Here’s a simple framework for making better decisions in a pressured environment:
- Stop, take a deep breath and remember your chimp is thinking and panicking about potential consequences/scenarios, not the actual situation right now, at this moment.
Then ask yourself and your team:
- Does this need a response right now? If the answer’s yes, which is very rarely, then take the best action you can. If not, pause – you have some time!
- What do we know for a fact about the situation? Is the information we have valid? What are the gaps in our knowledge?
- When do we need to decide on this?
- What additional information do we need?
- Who should we involve in gathering and analysing the information we need?
After you’ve controlled the chimp, you can begin to start a process of finding out the information you need to make better decisions. In a crisis such as Covid-19, this could involve setting up teams to manage specific areas, such as:
- Safety and wellbeing: What are our employees’ concerns, and how will we communicate to them that we’re taking steps?
- Cash flow: Have we got the cash to manage the crisis? Financial advisers may often suggest not paying suppliers and raking in customer cash, but not paying suppliers can damage the long-term sustainability of your business and conflict with your values.
- Communications: How will we ensure strong communications? Good communications can be a chance to demonstrate your strengths and resilience as a brand.

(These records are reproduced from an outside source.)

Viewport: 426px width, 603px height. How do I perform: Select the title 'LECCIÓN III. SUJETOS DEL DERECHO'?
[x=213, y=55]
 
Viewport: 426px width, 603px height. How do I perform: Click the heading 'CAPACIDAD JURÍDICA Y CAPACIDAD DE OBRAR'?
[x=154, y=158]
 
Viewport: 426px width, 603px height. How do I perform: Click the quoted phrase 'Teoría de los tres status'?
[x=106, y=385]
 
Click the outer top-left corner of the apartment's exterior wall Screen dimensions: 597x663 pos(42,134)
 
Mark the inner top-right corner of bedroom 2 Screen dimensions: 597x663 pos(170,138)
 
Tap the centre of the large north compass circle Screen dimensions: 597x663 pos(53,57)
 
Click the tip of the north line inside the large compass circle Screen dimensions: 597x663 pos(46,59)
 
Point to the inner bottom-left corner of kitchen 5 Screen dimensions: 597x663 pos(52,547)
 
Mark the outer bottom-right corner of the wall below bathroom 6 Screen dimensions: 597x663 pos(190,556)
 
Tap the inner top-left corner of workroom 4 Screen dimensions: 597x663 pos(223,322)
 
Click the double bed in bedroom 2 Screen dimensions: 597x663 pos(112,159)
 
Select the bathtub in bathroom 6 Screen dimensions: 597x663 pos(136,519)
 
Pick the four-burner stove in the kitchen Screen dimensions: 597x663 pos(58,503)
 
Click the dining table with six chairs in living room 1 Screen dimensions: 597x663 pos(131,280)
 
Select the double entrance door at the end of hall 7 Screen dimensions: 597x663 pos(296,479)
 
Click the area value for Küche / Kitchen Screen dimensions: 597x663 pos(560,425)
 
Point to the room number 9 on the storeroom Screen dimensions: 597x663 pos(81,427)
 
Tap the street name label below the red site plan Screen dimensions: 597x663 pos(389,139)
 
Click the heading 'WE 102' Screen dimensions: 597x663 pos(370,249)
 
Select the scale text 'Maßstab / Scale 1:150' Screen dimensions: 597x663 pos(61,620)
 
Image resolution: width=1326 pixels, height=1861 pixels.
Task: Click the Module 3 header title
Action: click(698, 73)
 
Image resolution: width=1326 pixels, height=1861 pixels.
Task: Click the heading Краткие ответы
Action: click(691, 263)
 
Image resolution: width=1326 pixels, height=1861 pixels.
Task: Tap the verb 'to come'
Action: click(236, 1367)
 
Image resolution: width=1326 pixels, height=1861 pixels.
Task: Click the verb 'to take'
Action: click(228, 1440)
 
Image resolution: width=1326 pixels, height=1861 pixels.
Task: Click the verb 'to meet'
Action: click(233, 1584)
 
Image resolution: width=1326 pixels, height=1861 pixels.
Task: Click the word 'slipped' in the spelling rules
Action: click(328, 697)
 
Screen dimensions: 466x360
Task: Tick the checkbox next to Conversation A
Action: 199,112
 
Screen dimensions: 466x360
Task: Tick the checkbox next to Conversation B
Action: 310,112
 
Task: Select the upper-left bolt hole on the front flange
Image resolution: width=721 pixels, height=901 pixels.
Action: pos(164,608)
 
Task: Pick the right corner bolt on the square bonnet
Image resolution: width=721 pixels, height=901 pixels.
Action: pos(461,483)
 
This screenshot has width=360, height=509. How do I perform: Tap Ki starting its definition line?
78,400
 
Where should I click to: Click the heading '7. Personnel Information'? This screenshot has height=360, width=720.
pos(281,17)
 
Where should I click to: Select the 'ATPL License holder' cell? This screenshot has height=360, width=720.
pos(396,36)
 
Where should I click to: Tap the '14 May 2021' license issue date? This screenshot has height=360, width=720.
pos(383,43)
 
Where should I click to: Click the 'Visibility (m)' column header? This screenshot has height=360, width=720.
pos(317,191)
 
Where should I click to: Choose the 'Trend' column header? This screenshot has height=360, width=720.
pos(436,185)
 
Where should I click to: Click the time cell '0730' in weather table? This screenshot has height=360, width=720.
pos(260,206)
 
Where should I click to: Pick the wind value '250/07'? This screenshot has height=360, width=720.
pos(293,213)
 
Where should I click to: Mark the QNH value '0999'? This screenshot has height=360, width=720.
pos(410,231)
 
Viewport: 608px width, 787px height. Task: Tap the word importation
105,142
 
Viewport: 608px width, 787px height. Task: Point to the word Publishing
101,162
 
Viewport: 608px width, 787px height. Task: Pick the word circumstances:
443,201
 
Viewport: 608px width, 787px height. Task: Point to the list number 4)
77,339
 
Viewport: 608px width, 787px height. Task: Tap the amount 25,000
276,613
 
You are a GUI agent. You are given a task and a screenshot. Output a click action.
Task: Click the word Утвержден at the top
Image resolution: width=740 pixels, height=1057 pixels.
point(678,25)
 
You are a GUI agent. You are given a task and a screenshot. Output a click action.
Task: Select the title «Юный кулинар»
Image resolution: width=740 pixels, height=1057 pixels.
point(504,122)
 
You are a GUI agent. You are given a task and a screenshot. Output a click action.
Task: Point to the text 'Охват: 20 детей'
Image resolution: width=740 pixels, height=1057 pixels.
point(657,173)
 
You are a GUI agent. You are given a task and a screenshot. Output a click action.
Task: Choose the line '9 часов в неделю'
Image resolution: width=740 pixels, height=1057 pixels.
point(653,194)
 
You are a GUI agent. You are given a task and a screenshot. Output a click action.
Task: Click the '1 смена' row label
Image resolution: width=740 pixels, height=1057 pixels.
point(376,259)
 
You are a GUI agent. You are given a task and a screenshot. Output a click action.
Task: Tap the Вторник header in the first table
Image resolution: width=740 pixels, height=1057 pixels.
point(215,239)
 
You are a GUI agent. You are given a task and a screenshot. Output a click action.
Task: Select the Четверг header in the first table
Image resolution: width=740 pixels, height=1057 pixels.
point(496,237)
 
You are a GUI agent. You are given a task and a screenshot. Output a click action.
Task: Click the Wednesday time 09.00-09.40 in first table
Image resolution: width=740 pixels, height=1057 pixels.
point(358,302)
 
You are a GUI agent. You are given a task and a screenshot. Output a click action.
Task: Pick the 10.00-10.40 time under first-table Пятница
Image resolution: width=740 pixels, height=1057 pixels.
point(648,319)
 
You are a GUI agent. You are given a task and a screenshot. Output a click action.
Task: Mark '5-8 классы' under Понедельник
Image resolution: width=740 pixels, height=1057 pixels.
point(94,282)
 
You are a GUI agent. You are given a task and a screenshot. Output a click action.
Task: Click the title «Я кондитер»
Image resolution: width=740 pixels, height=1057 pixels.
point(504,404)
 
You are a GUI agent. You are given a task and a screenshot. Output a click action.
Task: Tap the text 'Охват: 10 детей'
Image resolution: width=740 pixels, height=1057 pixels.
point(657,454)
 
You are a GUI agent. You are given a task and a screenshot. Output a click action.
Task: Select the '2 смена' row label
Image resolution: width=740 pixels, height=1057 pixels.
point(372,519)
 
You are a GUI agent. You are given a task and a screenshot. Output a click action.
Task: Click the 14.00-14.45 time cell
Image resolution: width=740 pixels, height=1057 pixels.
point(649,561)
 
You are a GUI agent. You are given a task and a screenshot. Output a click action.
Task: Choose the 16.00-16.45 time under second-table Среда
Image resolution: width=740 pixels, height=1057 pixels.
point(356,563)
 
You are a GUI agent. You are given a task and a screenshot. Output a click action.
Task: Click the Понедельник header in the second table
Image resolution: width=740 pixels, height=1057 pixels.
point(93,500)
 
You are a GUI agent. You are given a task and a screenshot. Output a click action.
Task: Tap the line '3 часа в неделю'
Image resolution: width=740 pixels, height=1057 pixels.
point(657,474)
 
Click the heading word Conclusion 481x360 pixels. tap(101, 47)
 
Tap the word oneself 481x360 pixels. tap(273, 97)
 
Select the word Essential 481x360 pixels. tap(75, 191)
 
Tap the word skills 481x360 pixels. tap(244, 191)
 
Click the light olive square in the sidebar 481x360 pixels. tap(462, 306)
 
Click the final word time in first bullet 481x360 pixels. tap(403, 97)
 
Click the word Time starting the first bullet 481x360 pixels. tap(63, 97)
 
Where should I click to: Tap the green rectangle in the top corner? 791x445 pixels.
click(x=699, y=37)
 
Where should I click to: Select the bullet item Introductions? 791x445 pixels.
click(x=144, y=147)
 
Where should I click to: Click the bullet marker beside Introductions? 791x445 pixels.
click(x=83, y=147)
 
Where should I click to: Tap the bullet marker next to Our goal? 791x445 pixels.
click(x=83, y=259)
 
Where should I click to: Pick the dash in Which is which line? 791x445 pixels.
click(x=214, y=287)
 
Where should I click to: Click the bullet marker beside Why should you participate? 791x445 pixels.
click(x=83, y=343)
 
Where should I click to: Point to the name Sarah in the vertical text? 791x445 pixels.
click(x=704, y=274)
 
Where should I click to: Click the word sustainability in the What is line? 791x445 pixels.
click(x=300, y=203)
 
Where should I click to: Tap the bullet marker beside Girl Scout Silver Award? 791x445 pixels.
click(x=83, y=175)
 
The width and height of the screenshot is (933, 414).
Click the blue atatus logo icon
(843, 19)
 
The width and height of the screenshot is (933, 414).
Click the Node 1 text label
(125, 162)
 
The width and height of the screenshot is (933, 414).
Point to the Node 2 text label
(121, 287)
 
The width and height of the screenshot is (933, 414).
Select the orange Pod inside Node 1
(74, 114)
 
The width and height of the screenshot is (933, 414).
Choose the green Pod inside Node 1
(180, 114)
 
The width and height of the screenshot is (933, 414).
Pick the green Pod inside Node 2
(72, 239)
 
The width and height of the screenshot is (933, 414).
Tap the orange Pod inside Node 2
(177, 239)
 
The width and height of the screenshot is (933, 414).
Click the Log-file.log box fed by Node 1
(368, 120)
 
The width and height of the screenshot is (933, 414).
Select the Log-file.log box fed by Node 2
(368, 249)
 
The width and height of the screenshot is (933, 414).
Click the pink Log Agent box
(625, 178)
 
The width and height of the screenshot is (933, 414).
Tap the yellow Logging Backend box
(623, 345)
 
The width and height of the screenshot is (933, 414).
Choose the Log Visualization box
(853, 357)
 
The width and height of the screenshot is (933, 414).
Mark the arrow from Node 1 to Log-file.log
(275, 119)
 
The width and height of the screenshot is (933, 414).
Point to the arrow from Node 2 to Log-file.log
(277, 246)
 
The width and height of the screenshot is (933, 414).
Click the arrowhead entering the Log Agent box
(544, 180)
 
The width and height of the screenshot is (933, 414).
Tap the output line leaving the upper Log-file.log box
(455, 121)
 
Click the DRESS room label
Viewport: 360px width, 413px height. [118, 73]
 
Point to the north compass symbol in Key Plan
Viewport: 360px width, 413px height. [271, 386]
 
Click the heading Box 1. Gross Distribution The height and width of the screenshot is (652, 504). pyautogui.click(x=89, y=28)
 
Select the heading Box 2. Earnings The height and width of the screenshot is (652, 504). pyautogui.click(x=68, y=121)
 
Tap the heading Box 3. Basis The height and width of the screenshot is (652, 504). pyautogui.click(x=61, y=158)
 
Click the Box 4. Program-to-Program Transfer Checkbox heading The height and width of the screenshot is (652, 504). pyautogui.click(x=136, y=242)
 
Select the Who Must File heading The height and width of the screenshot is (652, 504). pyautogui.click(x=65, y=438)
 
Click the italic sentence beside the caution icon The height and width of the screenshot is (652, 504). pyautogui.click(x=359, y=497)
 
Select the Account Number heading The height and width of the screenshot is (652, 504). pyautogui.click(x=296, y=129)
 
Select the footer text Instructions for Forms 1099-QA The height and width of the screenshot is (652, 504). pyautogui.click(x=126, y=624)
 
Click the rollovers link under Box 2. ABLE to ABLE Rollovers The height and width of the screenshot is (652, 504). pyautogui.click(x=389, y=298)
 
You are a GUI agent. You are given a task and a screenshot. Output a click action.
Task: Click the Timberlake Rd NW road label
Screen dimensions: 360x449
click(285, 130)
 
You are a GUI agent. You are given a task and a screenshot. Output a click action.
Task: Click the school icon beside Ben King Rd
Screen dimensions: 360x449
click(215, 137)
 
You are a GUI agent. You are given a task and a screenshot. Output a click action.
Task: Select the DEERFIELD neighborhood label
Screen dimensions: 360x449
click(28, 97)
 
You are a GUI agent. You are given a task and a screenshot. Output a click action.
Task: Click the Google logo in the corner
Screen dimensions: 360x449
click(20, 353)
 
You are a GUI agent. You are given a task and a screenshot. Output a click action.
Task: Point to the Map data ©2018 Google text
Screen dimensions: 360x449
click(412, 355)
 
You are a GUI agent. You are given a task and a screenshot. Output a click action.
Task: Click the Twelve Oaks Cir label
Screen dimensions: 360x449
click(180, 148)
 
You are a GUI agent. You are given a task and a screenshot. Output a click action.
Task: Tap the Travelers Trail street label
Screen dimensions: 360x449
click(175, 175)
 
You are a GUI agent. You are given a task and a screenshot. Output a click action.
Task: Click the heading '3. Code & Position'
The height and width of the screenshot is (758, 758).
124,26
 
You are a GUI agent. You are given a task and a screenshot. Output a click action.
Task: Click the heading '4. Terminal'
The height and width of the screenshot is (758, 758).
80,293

Good quality information is key to making better decisions, and what makes those decisions effective is testing those ideas in a safe and trusted environment. For instance, testing your choices within a peer group of experienced leaders without an agenda can be a useful way to learn before implementing your ideas.
There is understandably some anxiety at the moment, and SME leaders are keen to make up for lost business. However, it is essential to enter this new phase with a calm mind and an open perspective to make sure that the decisions made now are appropriate for future success.